### Your instructions
Turn the records into a numbered list, leaving out blank lines. Begin at the line that contains "Open the parcel number st. 48 link", continue through the end of the records, and omit the pictures.

>> Start Task material

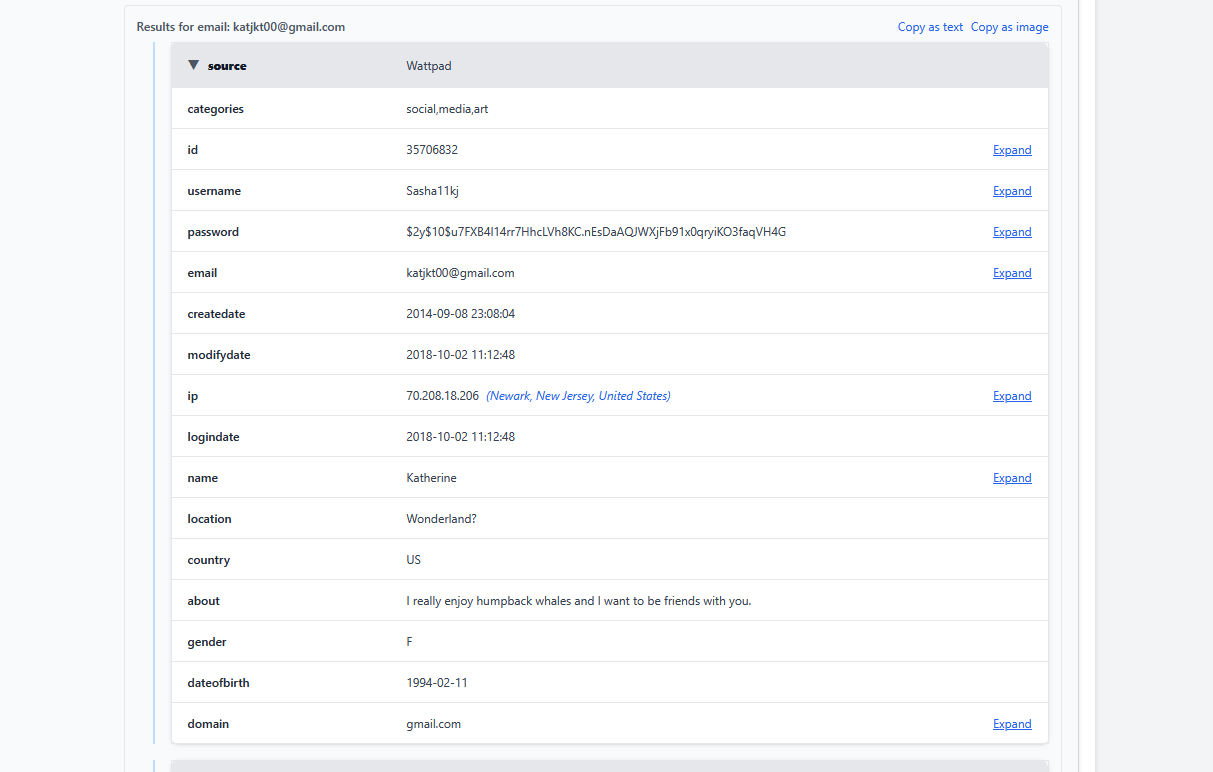
Task: Click the Wattpad source header row
Action: pyautogui.click(x=610, y=66)
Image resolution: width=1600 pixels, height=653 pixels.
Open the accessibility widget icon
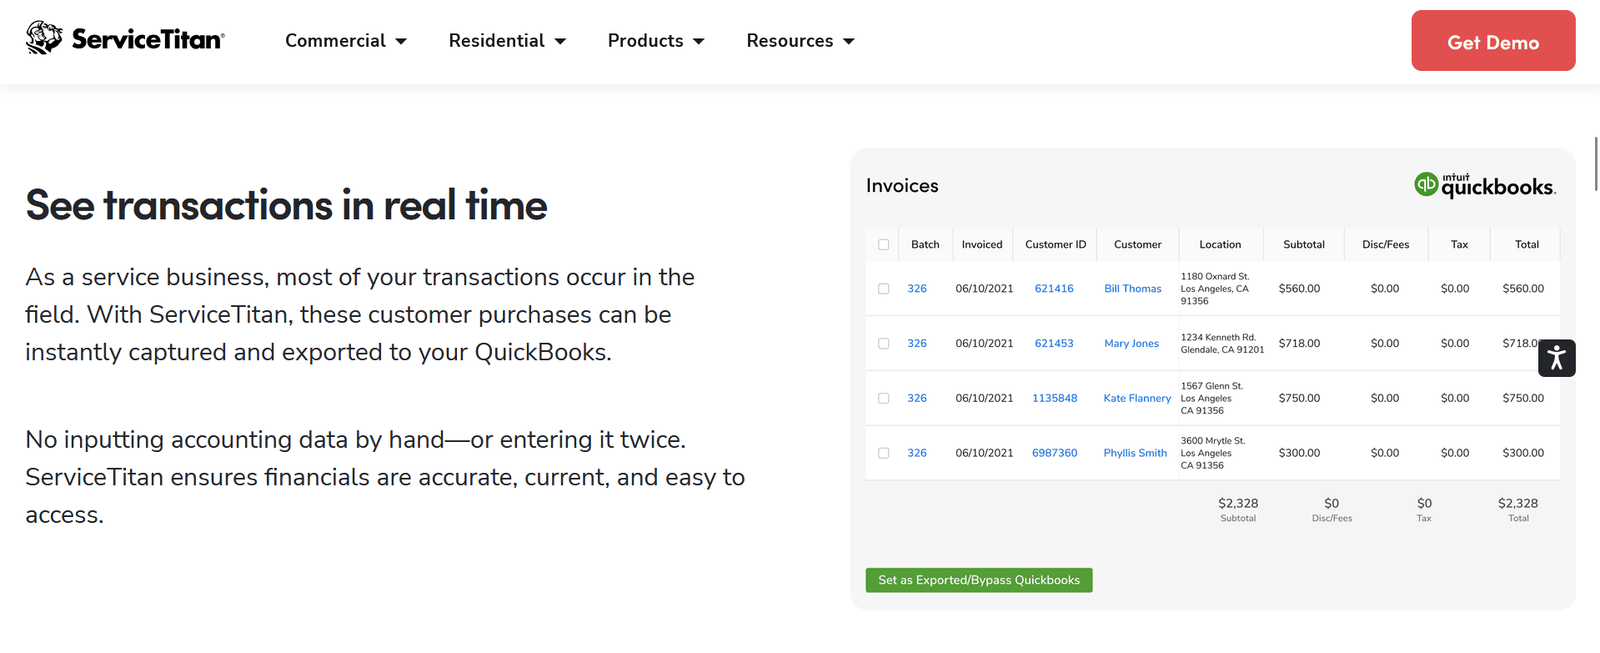[1556, 358]
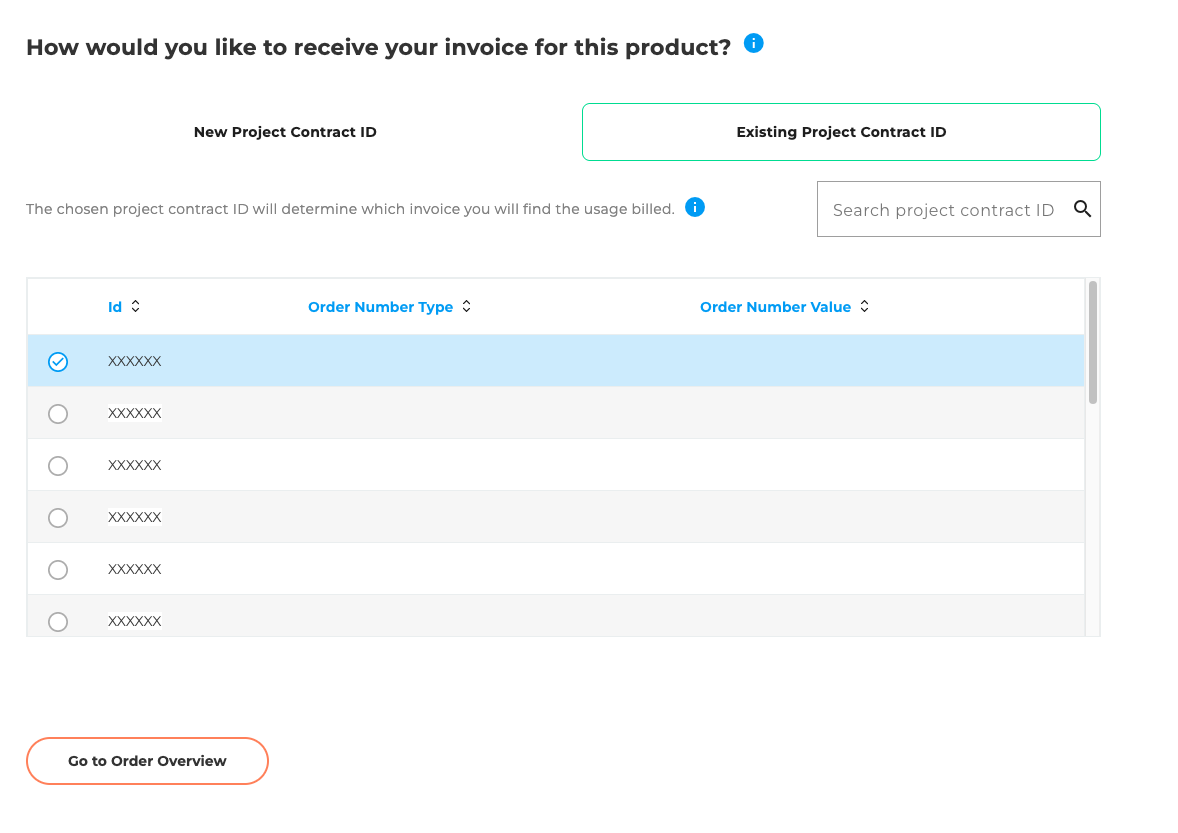Click the Id column header label
Viewport: 1178px width, 833px height.
pyautogui.click(x=114, y=306)
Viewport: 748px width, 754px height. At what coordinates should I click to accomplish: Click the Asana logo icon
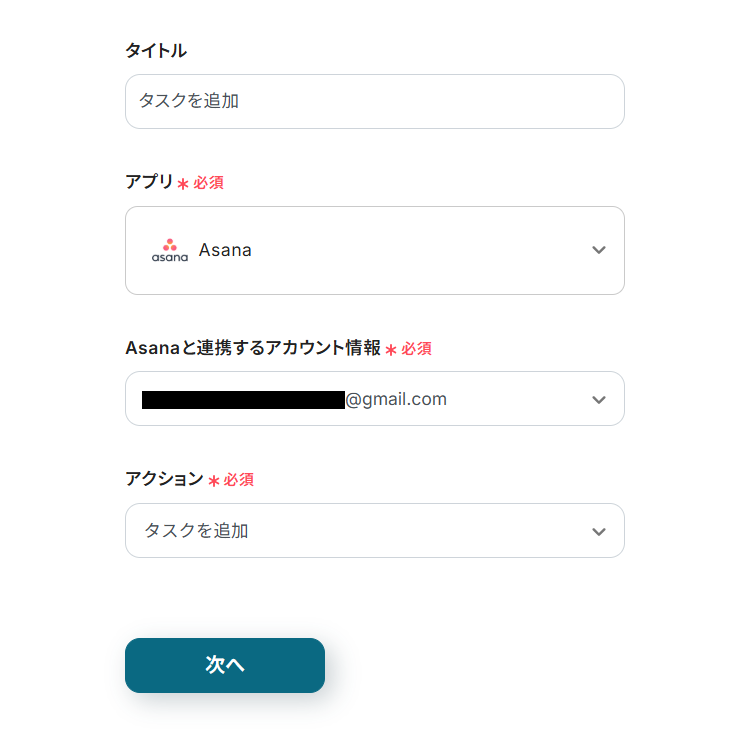tap(170, 250)
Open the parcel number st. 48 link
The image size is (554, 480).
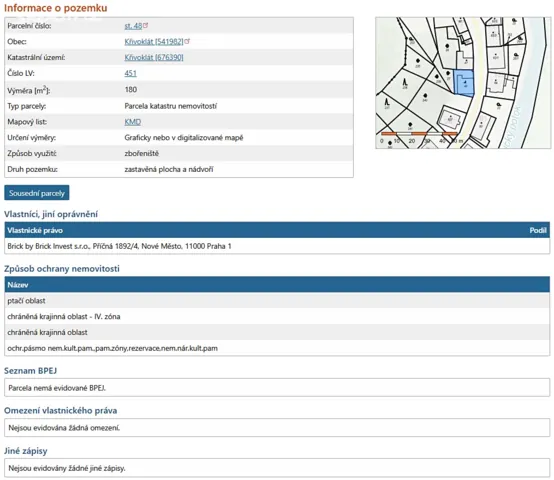click(133, 26)
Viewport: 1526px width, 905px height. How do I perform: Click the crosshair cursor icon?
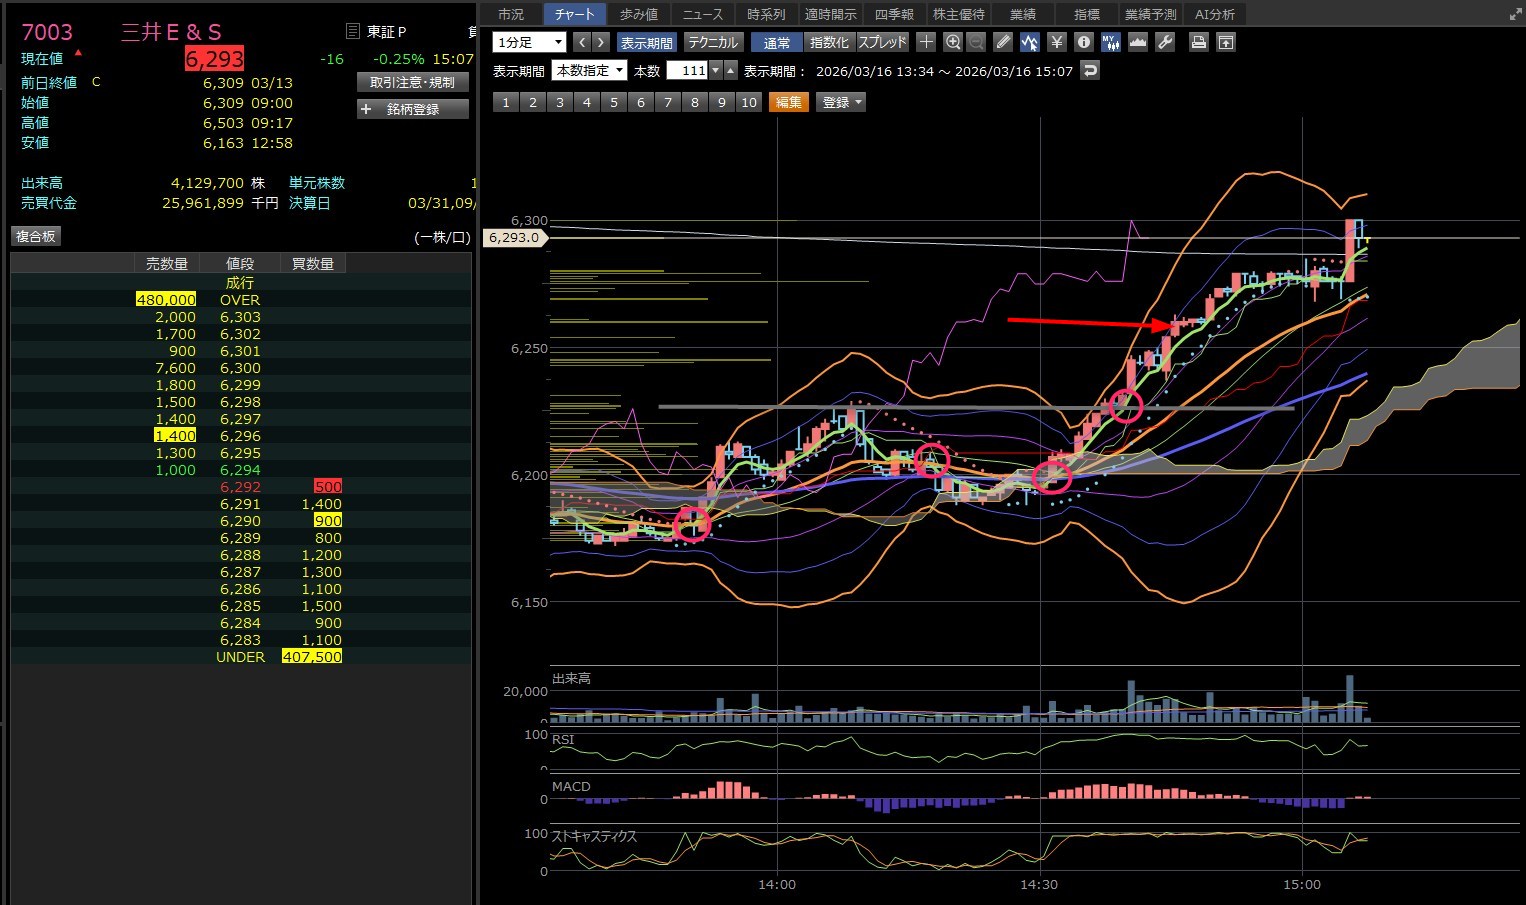[926, 42]
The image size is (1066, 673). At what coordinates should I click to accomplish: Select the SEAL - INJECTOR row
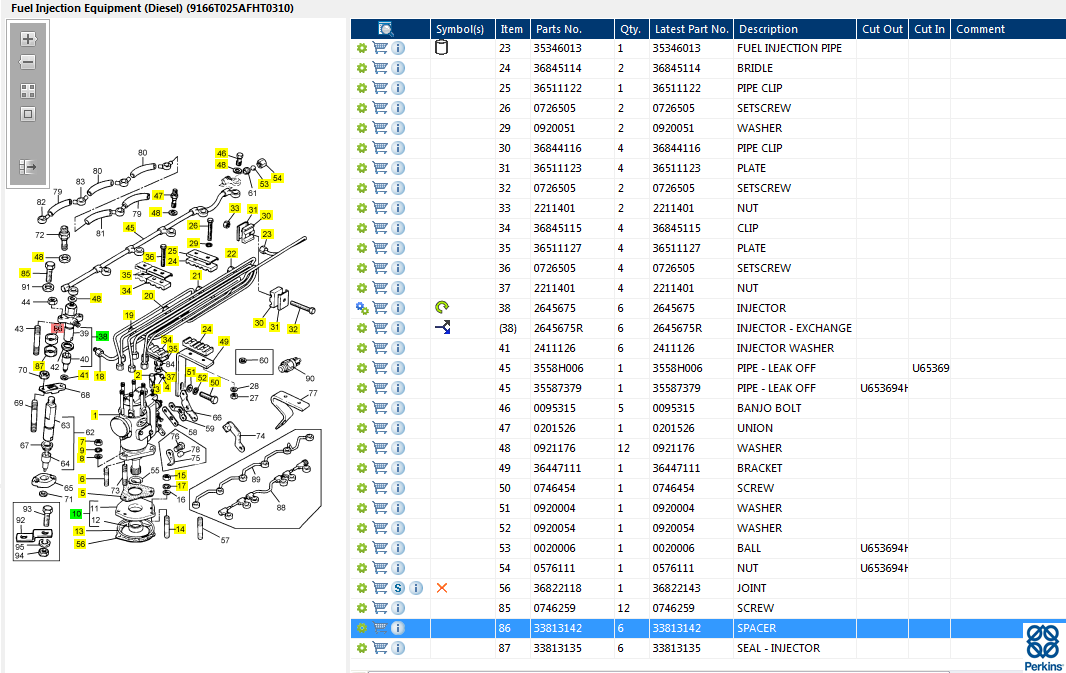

>> End Task material

### Solved problem
1. Open the parcel number st. 48 link
2. The image size is (554, 480).
3. click(133, 26)
4. Viewport: 1526px width, 905px height. How do I perform: Click the crosshair cursor icon?
5. [926, 42]
6. The image size is (1066, 673). At what coordinates should I click to accomplish: Select the SEAL - INJECTOR row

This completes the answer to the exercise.